The core of a cube (I believe this is from a GAN cube). The centre pieces have been removed, but this firmly demonstrates that the centres cannot move. They only rotate on their axis!

Like the numbers on a sliding puzzle, the colors only help denote the position each piece is supposed to occupy. They’re a rainbow coordinate system. As such, it’s helpful to think of the puzzle in terms of solving pieces or layers of pieces, rather than solving faces. I’ve often seen someone ‘solve’ a single face only to find the pieces were arranged in the wrong order! Each piece gives us two or three bits of information about where it belongs, and we need to utilize all of this information to arrive at a solution. The rule here is: the base unit is the piece, not the coloured stickers on the pieces.

Like the sliding puzzle, it’s impossible to move pieces around the cube without affecting other pieces, and any scramble done from a solved state will be solvable. Also like the sliding puzzle, if the cube is scrambled by popping out pieces and reinserting them in a random order, or by rearranging the stickers, there’s a good chance it won’t be solvable and we’ll always end up with some pieces flipped the wrong way around (since every move affects other pieces, flipping a piece the right way will flip another piece the wrong way). On a 3x3x3 cube, only one in twelve scrambles done this way are solvable.

Since the cube is rule-bound and its characteristics can be understood, it’s possible to develop systematic methods for solving the cube. Indeed, advanced cube solving methods like CFOP, Roux, and Petrus break the solution down into phases, and rely on a combination of intuitive solving (figuring out the solution on your own) and algorithmic solving (memorizing a series of moves which efficiently solve recognizable patterns).

Understanding the cube also allows us to determine exactly how many unique scrambles are possible. In 1981, the original Rubik’s cube was marketed as having over three billion combinations. While this is technically true, the cube has many, many more combinations than three billion! In calculating this, we need to account for both the position and orientation of each piece.
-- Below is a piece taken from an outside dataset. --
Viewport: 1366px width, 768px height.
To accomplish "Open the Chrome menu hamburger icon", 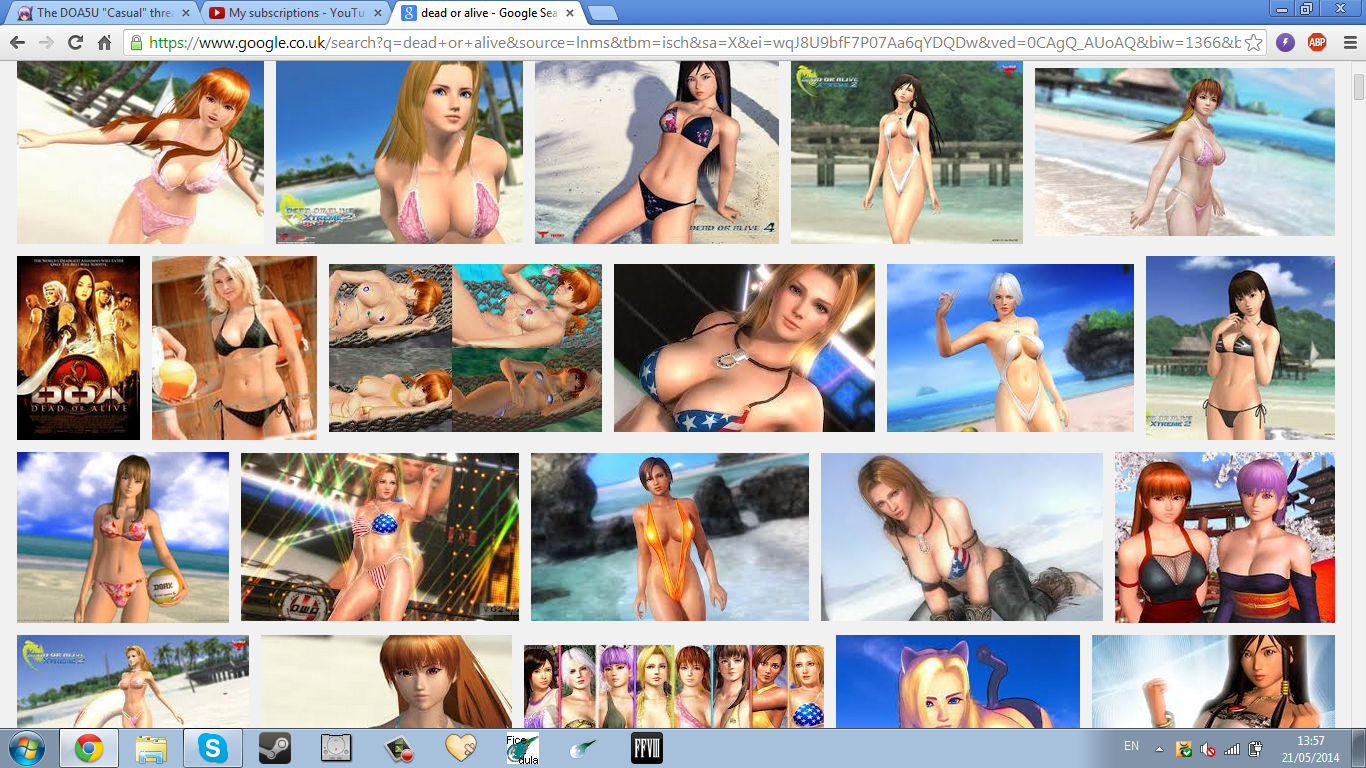I will coord(1347,43).
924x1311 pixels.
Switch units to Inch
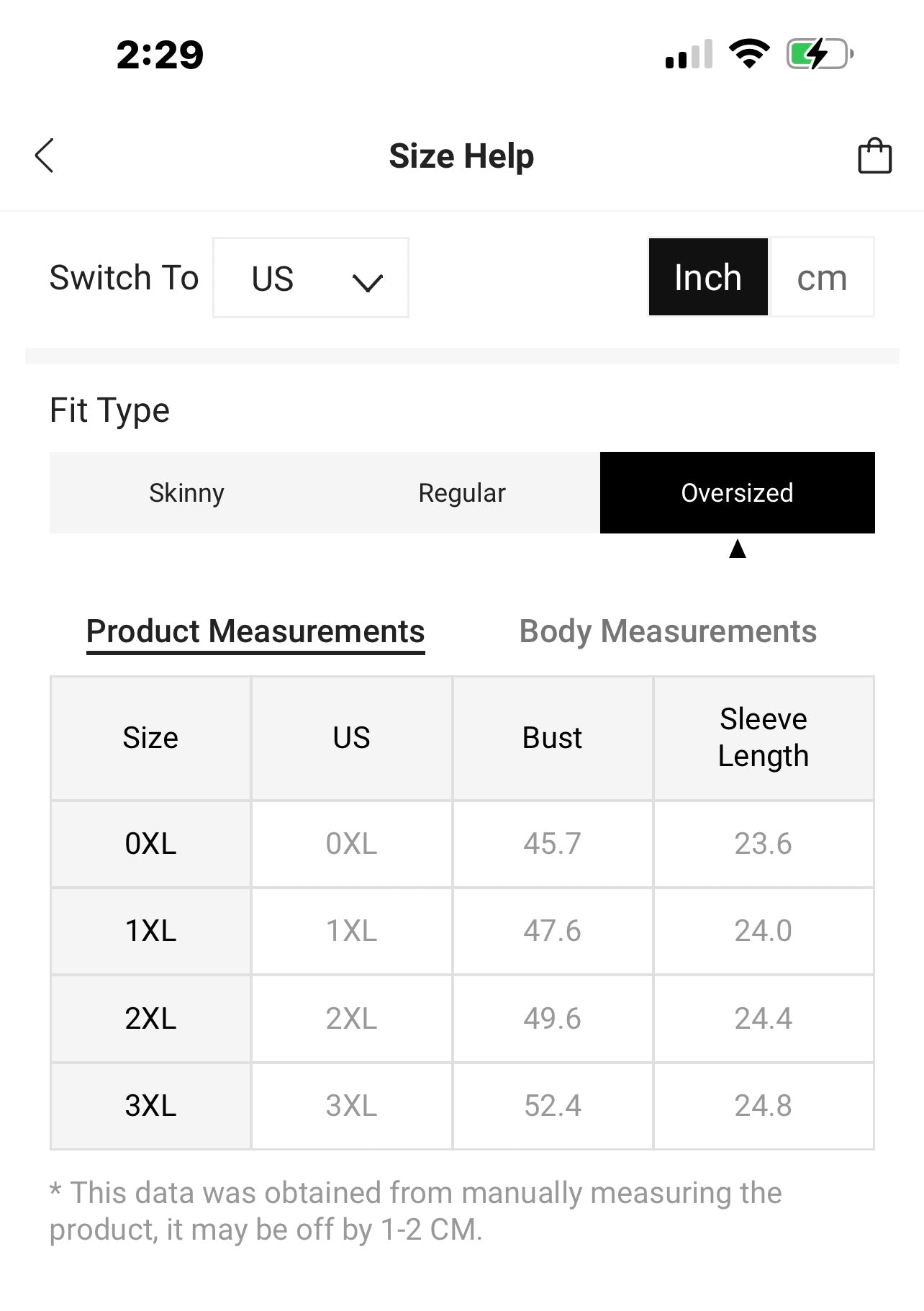(708, 277)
Since there are eight corners, there are 8! (8-factorial) ways to arrange them, or 8 x 7 x 6 x 5 x 4 x 3 x 2 x 1. Once we’ve placed our first corner, there are seven other positions remaining for the rest of the corners. Once we place the second corner, there are 6 positions remaining, and so on. All in all, there are 40,320 possible corner arrangements!

Combinations = 8! …

Each corner has three sides, and thus three ways it can be oriented. That white-orange-green corner piece could be white-up, orange-up, or green-up. Since there are 8 corners with 3 orientations each, this would be 3^8 possible orientation combinations. However, if we remember that pieces do not move independently but affect other pieces, the orientation of our final corner is going to be determined by the orientation of the other corners. Thus, we actually end up with 3^7 orientation combinations, or 2,187.

Combinations = 8! * 3^7 …

There are 12 edge pieces, so it is tempting to say there are 12! ways to arrange them. However, each move on the cube exchanges two pieces between layers. Single face moves always swap a corner-edge pair from one layer to another, but each layer can only contain 8 pieces (centers excluded), those extra two pieces have to go somewhere else. We’re always moving an even number of pieces (or, the cube always has even parity), and there is no way for us to simply swap edge pieces. Not only do the edge positions depend on the placement of edges before them, but they also depend on the placement of the corners. We end up with 12! / 2, or 239,500,800 edge arrangements.

Combinations = 8! * 3^7 * (12! / 2) …

Each of the 12 edge pieces has two possible orientations, which would be 2^12 possible orientation combinations. However, like the corner orientations, the last one depends on the orientation of the others, so we really end up with 2^11, or 2,048 combinations.

Combinations = 8! * 3^7 * (12! / 2) * 2^11

Let’s resolve this:

Combinations = 40320 * 2187 * 239500800 * 2048

Combinations = 43,252,003,274,489,856,000

That’s over 43 quintillion! Three billion fits into this number over 14 billion times! Talk about an underestimate!